REQUIREMENT
Copy the material below exactly, but only from the line with "Check the checkbox in row 3" onward, the final line included.

THE RECORDS
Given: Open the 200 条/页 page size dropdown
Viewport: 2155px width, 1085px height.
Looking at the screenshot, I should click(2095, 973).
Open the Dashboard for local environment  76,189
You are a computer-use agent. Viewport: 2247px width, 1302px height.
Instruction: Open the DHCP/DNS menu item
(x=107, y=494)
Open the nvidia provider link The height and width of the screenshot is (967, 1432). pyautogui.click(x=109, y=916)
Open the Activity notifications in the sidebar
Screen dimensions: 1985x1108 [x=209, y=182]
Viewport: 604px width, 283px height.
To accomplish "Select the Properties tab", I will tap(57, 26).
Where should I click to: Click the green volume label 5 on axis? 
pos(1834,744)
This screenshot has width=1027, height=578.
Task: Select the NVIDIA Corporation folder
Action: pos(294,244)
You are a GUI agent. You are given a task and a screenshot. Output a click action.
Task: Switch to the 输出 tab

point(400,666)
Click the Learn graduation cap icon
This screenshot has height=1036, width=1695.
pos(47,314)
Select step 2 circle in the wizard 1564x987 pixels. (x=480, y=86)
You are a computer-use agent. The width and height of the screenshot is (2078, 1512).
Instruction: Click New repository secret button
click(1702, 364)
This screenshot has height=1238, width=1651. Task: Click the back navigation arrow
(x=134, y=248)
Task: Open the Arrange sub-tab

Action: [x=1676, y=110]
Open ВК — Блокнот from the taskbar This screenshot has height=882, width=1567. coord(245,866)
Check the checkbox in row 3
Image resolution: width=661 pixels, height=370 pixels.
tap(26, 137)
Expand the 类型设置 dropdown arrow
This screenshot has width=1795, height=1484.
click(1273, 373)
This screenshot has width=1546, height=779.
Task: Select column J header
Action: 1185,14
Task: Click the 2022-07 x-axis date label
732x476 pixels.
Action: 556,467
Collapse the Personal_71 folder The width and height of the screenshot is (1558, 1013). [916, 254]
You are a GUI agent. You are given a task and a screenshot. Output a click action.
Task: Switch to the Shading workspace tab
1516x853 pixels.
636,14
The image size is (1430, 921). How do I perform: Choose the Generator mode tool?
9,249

RESPONSE TO THE EXERCISE
Check the checkbox in row 3
Image resolution: width=661 pixels, height=370 pixels.
tap(26, 137)
Expand the 类型设置 dropdown arrow
This screenshot has width=1795, height=1484.
click(1273, 373)
This screenshot has width=1546, height=779.
Task: Select column J header
Action: 1185,14
Task: Click the 2022-07 x-axis date label
732x476 pixels.
Action: 556,467
Collapse the Personal_71 folder The width and height of the screenshot is (1558, 1013). [916, 254]
You are a GUI agent. You are given a task and a screenshot. Output a click action.
Task: Switch to the Shading workspace tab
1516x853 pixels.
636,14
The image size is (1430, 921). How do I perform: Choose the Generator mode tool?
9,249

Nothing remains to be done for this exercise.